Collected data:
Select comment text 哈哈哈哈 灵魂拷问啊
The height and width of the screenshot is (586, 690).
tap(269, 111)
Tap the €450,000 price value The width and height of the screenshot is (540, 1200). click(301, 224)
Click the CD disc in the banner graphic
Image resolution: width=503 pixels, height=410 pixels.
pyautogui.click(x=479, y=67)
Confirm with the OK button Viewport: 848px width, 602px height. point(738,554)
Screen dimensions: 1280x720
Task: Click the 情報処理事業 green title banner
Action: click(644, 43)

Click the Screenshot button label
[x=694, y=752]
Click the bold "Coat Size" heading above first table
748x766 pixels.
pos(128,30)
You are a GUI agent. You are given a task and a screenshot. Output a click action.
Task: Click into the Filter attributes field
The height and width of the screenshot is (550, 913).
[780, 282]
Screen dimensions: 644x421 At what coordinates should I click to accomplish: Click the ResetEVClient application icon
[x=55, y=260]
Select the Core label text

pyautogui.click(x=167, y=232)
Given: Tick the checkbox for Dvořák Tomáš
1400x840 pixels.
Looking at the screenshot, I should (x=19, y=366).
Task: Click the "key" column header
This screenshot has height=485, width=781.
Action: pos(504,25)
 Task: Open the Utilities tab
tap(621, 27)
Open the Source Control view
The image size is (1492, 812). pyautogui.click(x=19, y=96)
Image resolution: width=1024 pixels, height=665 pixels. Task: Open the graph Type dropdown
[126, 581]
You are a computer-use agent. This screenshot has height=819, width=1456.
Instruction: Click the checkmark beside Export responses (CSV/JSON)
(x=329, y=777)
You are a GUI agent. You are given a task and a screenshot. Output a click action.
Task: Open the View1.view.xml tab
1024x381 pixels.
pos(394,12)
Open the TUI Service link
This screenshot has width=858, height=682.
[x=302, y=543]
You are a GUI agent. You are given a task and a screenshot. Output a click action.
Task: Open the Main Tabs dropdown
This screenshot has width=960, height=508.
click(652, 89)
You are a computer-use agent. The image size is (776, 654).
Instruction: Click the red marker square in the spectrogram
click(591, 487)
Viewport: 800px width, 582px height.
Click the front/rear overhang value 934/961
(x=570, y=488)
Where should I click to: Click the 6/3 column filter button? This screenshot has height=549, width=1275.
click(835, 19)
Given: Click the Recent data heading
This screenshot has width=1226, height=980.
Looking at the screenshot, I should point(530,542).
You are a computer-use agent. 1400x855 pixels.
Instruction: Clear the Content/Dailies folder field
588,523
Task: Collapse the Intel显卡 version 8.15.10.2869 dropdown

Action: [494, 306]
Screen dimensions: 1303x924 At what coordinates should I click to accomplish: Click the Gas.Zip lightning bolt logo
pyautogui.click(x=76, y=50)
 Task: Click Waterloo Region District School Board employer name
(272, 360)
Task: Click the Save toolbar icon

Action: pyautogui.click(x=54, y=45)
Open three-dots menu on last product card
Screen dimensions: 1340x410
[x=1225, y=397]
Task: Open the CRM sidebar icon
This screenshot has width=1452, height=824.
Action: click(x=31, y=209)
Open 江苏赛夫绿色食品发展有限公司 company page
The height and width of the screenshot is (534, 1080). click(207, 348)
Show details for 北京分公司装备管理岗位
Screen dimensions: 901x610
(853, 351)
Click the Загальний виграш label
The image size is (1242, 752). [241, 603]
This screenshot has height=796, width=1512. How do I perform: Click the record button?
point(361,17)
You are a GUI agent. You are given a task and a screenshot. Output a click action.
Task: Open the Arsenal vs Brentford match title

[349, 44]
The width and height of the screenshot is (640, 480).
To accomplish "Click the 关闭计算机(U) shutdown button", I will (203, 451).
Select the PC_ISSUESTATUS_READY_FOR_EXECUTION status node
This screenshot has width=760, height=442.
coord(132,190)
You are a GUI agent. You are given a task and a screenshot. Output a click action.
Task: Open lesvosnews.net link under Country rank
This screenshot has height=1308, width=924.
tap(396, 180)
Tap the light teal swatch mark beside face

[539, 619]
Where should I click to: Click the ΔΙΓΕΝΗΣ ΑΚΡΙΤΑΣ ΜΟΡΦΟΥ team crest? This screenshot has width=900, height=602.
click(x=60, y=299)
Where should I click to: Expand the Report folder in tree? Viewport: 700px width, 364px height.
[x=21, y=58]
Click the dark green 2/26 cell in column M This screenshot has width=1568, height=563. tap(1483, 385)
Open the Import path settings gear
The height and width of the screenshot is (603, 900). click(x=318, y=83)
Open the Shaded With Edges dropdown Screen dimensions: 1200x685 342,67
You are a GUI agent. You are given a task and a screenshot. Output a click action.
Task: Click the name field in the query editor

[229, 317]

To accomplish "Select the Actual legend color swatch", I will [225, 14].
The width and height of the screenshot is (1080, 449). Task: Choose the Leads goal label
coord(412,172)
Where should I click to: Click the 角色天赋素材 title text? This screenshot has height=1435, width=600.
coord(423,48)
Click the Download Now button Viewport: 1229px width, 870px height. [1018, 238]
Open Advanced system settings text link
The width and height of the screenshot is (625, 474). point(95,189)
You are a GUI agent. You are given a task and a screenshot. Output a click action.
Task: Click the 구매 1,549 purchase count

# Work task
Every record here must be output exactly, word for word.

# Problem solution
Select comment text 哈哈哈哈 灵魂拷问啊
The height and width of the screenshot is (586, 690).
tap(269, 111)
Tap the €450,000 price value The width and height of the screenshot is (540, 1200). click(301, 224)
Click the CD disc in the banner graphic
Image resolution: width=503 pixels, height=410 pixels.
pyautogui.click(x=479, y=67)
Confirm with the OK button Viewport: 848px width, 602px height. point(738,554)
Screen dimensions: 1280x720
Task: Click the 情報処理事業 green title banner
Action: click(644, 43)

Click the Screenshot button label
[x=694, y=752]
Click the bold "Coat Size" heading above first table
748x766 pixels.
pos(128,30)
You are a GUI agent. You are given a task and a screenshot. Output a click action.
Task: Click into the Filter attributes field
The height and width of the screenshot is (550, 913).
[780, 282]
Screen dimensions: 644x421 At what coordinates should I click to accomplish: Click the ResetEVClient application icon
[x=55, y=260]
Select the Core label text

pyautogui.click(x=167, y=232)
Given: Tick the checkbox for Dvořák Tomáš
1400x840 pixels.
Looking at the screenshot, I should (x=19, y=366).
Task: Click the "key" column header
This screenshot has height=485, width=781.
Action: pos(504,25)
 Task: Open the Utilities tab
tap(621, 27)
Open the Source Control view
The image size is (1492, 812). pyautogui.click(x=19, y=96)
Image resolution: width=1024 pixels, height=665 pixels. Task: Open the graph Type dropdown
[126, 581]
You are a computer-use agent. This screenshot has height=819, width=1456.
Instruction: Click the checkmark beside Export responses (CSV/JSON)
(x=329, y=777)
You are a GUI agent. You are given a task and a screenshot. Output a click action.
Task: Open the View1.view.xml tab
1024x381 pixels.
pos(394,12)
Open the TUI Service link
This screenshot has width=858, height=682.
[x=302, y=543]
You are a GUI agent. You are given a task and a screenshot. Output a click action.
Task: Open the Main Tabs dropdown
This screenshot has width=960, height=508.
click(652, 89)
You are a computer-use agent. The image size is (776, 654).
Instruction: Click the red marker square in the spectrogram
click(591, 487)
Viewport: 800px width, 582px height.
Click the front/rear overhang value 934/961
(x=570, y=488)
Where should I click to: Click the 6/3 column filter button? This screenshot has height=549, width=1275.
click(835, 19)
Given: Click the Recent data heading
This screenshot has width=1226, height=980.
Looking at the screenshot, I should point(530,542).
You are a computer-use agent. 1400x855 pixels.
Instruction: Clear the Content/Dailies folder field
588,523
Task: Collapse the Intel显卡 version 8.15.10.2869 dropdown

Action: [494, 306]
Screen dimensions: 1303x924 At what coordinates should I click to accomplish: Click the Gas.Zip lightning bolt logo
pyautogui.click(x=76, y=50)
 Task: Click Waterloo Region District School Board employer name
(272, 360)
Task: Click the Save toolbar icon

Action: pyautogui.click(x=54, y=45)
Open three-dots menu on last product card
Screen dimensions: 1340x410
[x=1225, y=397]
Task: Open the CRM sidebar icon
This screenshot has width=1452, height=824.
Action: click(x=31, y=209)
Open 江苏赛夫绿色食品发展有限公司 company page
The height and width of the screenshot is (534, 1080). click(207, 348)
Show details for 北京分公司装备管理岗位
Screen dimensions: 901x610
(853, 351)
Click the Загальний виграш label
The image size is (1242, 752). [241, 603]
This screenshot has height=796, width=1512. How do I perform: Click the record button?
point(361,17)
You are a GUI agent. You are given a task and a screenshot. Output a click action.
Task: Open the Arsenal vs Brentford match title

[349, 44]
The width and height of the screenshot is (640, 480).
To accomplish "Click the 关闭计算机(U) shutdown button", I will (203, 451).
Select the PC_ISSUESTATUS_READY_FOR_EXECUTION status node
This screenshot has width=760, height=442.
coord(132,190)
You are a GUI agent. You are given a task and a screenshot. Output a click action.
Task: Open lesvosnews.net link under Country rank
This screenshot has height=1308, width=924.
tap(396, 180)
Tap the light teal swatch mark beside face

[539, 619]
Where should I click to: Click the ΔΙΓΕΝΗΣ ΑΚΡΙΤΑΣ ΜΟΡΦΟΥ team crest? This screenshot has width=900, height=602.
click(x=60, y=299)
Where should I click to: Expand the Report folder in tree? Viewport: 700px width, 364px height.
[x=21, y=58]
Click the dark green 2/26 cell in column M This screenshot has width=1568, height=563. tap(1483, 385)
Open the Import path settings gear
The height and width of the screenshot is (603, 900). click(x=318, y=83)
Open the Shaded With Edges dropdown Screen dimensions: 1200x685 342,67
You are a GUI agent. You are given a task and a screenshot. Output a click action.
Task: Click the name field in the query editor

[229, 317]

To accomplish "Select the Actual legend color swatch", I will [225, 14].
The width and height of the screenshot is (1080, 449). Task: Choose the Leads goal label
coord(412,172)
Where should I click to: Click the 角色天赋素材 title text? This screenshot has height=1435, width=600.
coord(423,48)
Click the Download Now button Viewport: 1229px width, 870px height. [1018, 238]
Open Advanced system settings text link
The width and height of the screenshot is (625, 474). point(95,189)
You are a GUI agent. You are given a task and a screenshot. Output a click action.
Task: Click the 구매 1,549 purchase count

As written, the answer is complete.